[[ Data excerpts, beginning ]]

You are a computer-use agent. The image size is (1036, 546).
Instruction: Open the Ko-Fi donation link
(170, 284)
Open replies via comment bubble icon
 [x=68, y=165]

[[ Data excerpts, end ]]

Required action – The data should be written out again in full, exactly as it stands.

Result of this task –
You are a computer-use agent. The image size is (1036, 546).
Instruction: Open the Ko-Fi donation link
(170, 284)
Open replies via comment bubble icon
 [x=68, y=165]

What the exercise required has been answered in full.